TASK TO COMPLETE: Going through the material below, output exactly the lines from the one containing "This screenshot has" through the one containing "Click the Facebook row label", and no pictures.

MATERIAL FOR THIS EXERCISE:
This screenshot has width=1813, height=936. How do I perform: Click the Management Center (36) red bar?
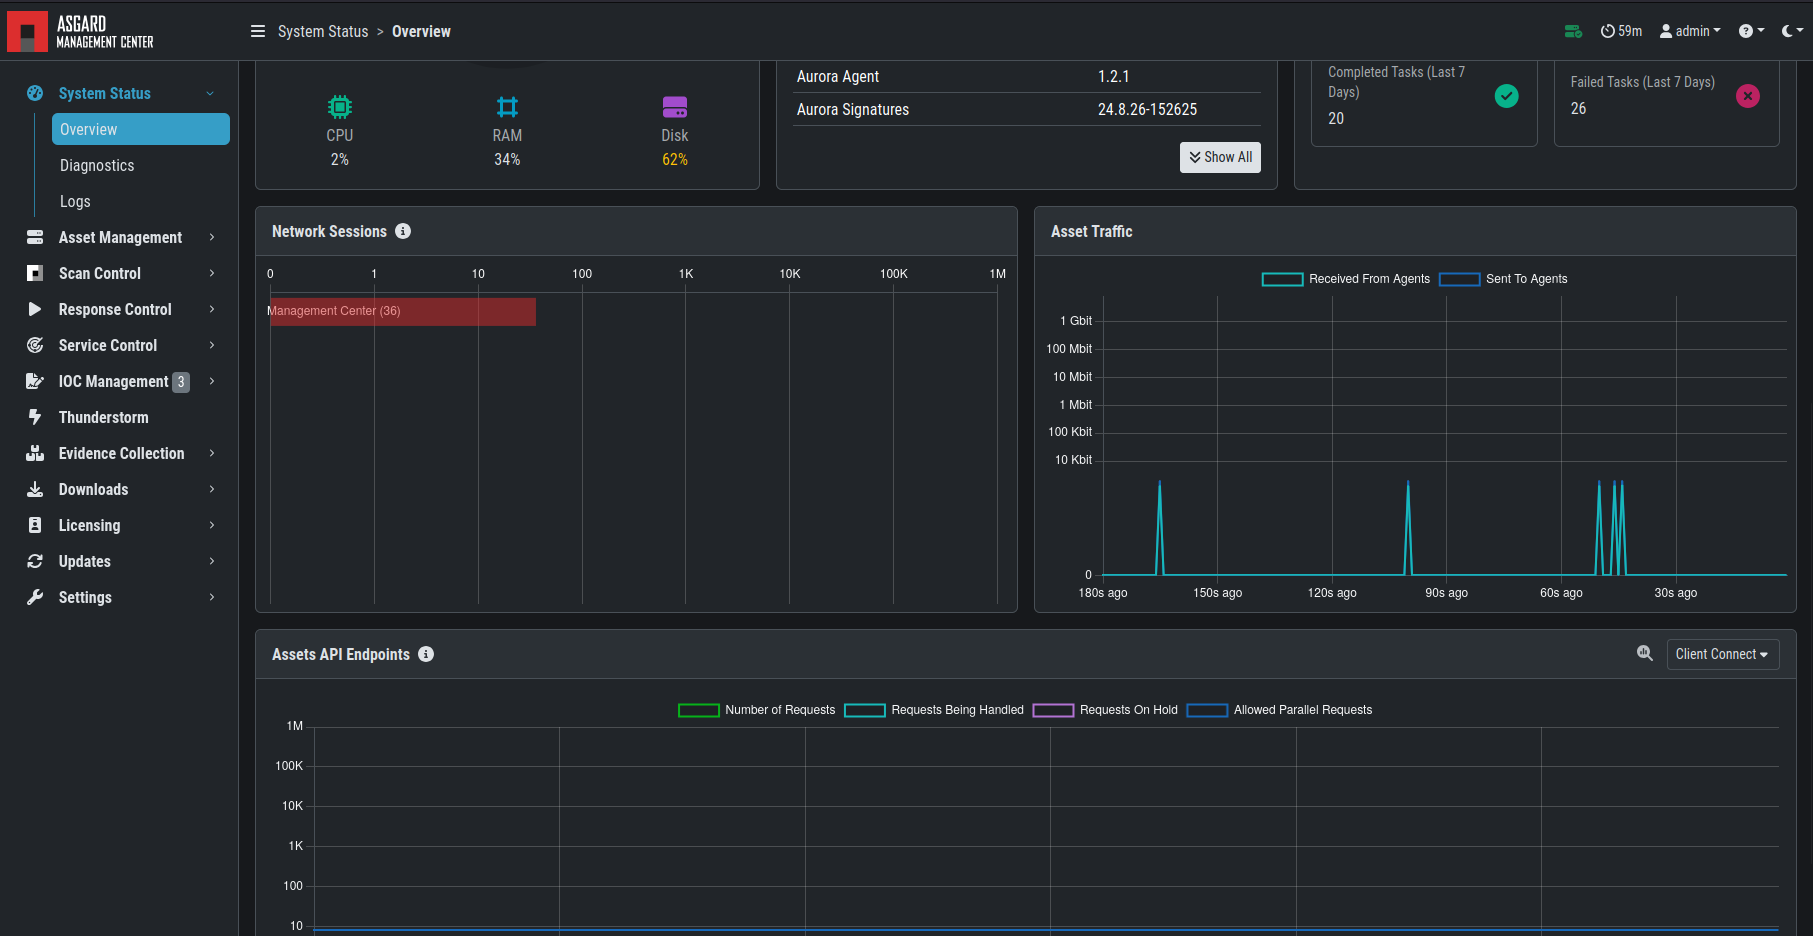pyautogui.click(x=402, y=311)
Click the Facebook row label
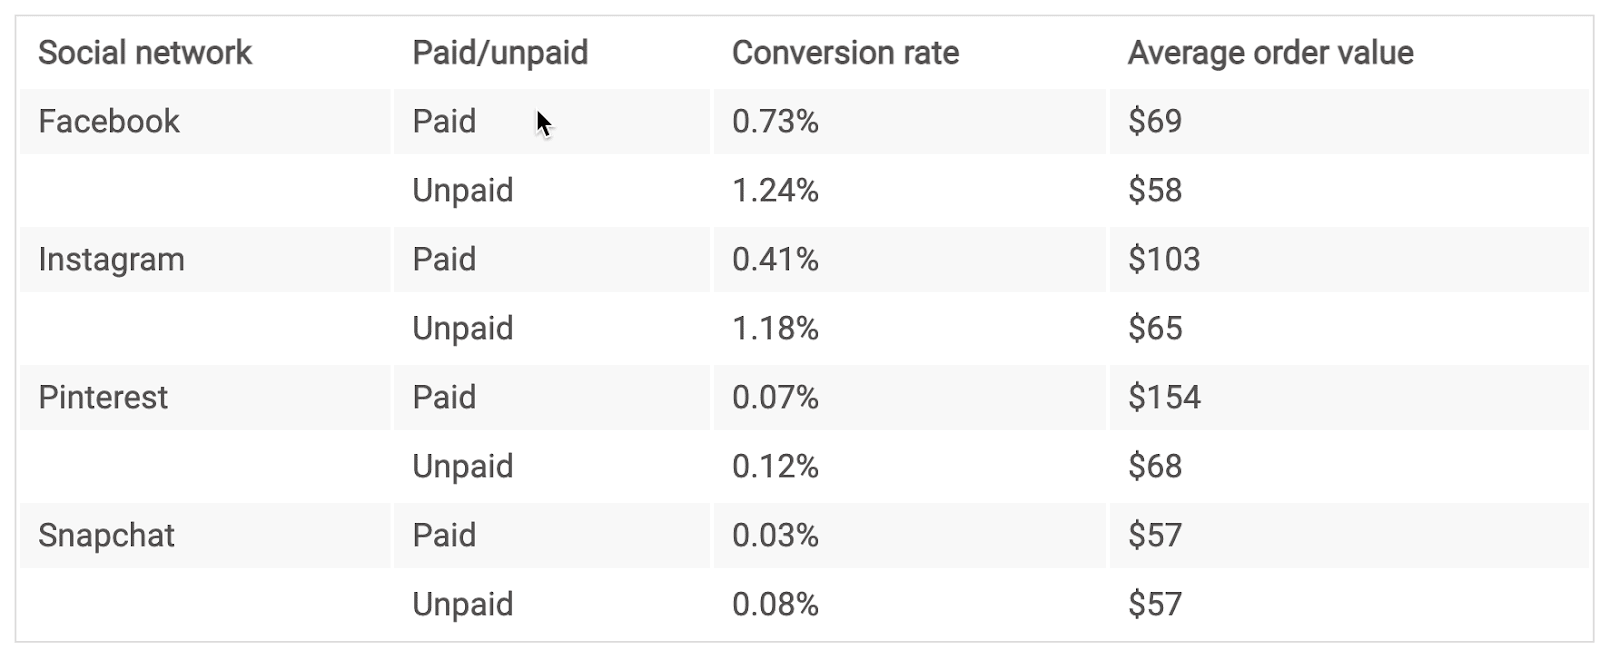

---

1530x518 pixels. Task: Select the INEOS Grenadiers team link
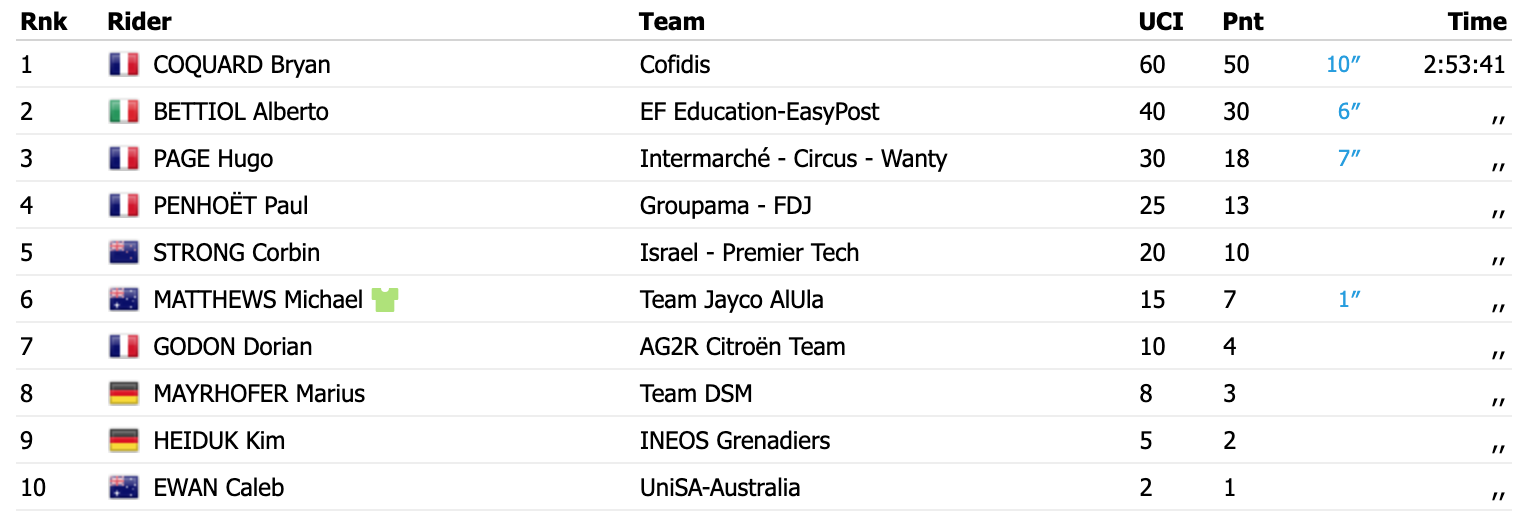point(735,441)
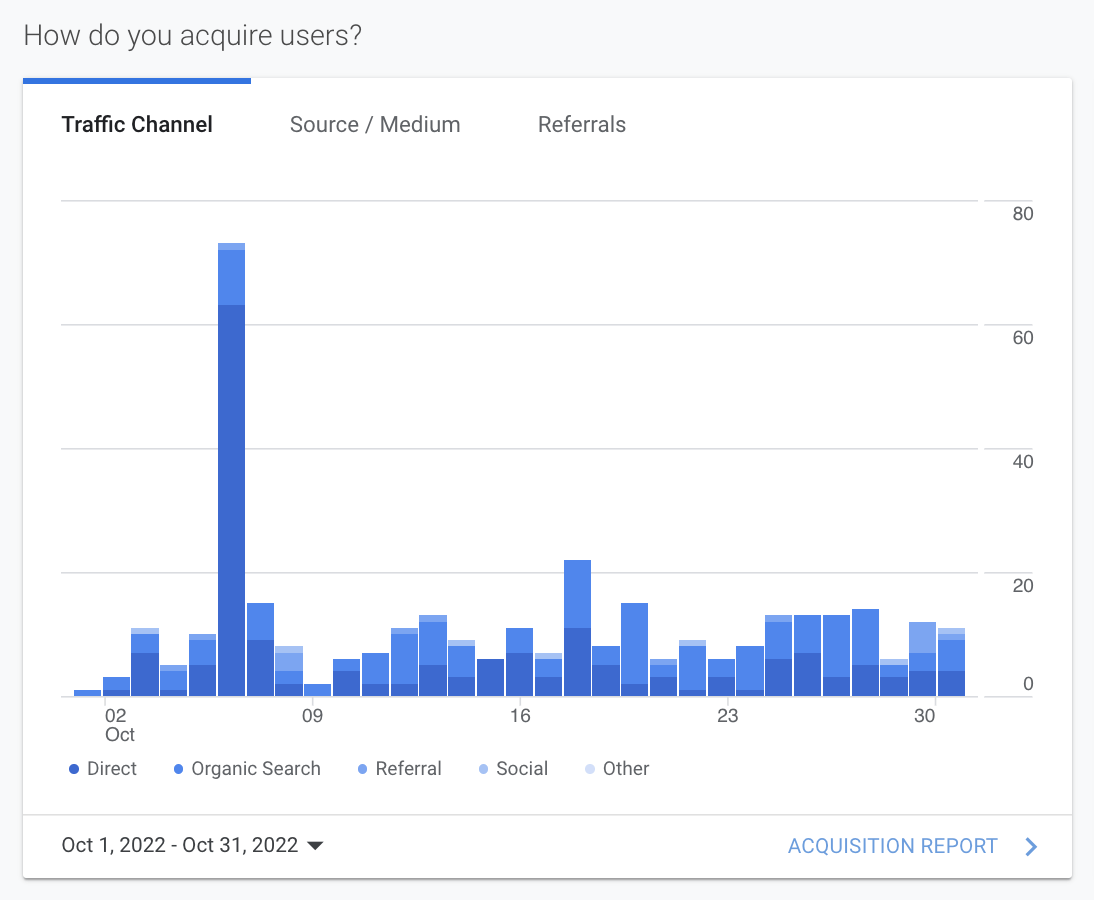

TASK ANSWER:
This screenshot has width=1813, height=936. How do I perform: Click the Management Center (36) red bar?
pyautogui.click(x=402, y=311)
Click the Facebook row label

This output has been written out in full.